Predicting synkinesis caused by Bell's palsy or Ramsay Hunt syndrome using machine learning-based logistic regression

To investigate whether machine learning (ML)-based algorithms, namely logistic regression (LR), random forest (RF), k-nearest neighbor (k-NN), and gradient-boosting decision tree (GBDT), utilizing early post-onset parameters can predict facial synkinesis resulting from Bell's palsy or Ramsay Hunt syndrome more accurately than the conventional statistics-based LR. This retrospective study included 362 patients who presented to a facial palsy outpatient clinic. Median follow-up of synkinesis-positive and -negative patients was 388 (range, 177-1922) and 198 (range, 190-3021) days, respectively. Electrophysiological examinations were performed, and the rate of synkinesis in Bell's palsy and Ramsay Hunt syndrome was evaluated. Sensitivity and specificity were assessed using statistics-based LR; and electroneurography (ENoG) value, the difference in the nerve excitability test (NET), and scores of the subjective Yanagihara scaling system were evaluated using early post-onset parameters with ML-based LR, RF, -NN, and GBDT. Synkinesis rate in Bell's palsy and Ramsay Hunt syndrome was 20.2% (53/262) and 40.0% (40/100), respectively.
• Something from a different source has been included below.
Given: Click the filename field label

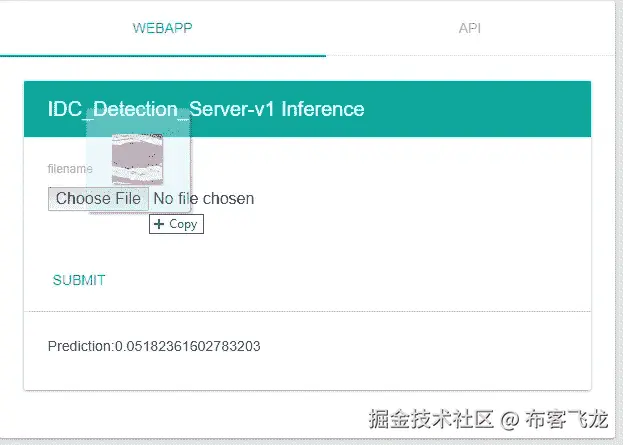Looking at the screenshot, I should click(70, 169).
Sensitivity and specificity obtained with statistics-based LR were 0.796 and 0.806, respectively, and the area under the receiver operating characteristic curve (AUC) was 0.87. AUCs measured using ML-based LR of "ENoG," "difference in NET," "Yanagihara," and all three components ("all") were 0.910, 0.834, 0.711, and 0.901, respectively. ML-based LR model shows potential in predicting facial synkinesis probability resulting from Bell's palsy or Ramsay Hunt syndrome and has comparable reliability to the conventional statistics-based LR. 3.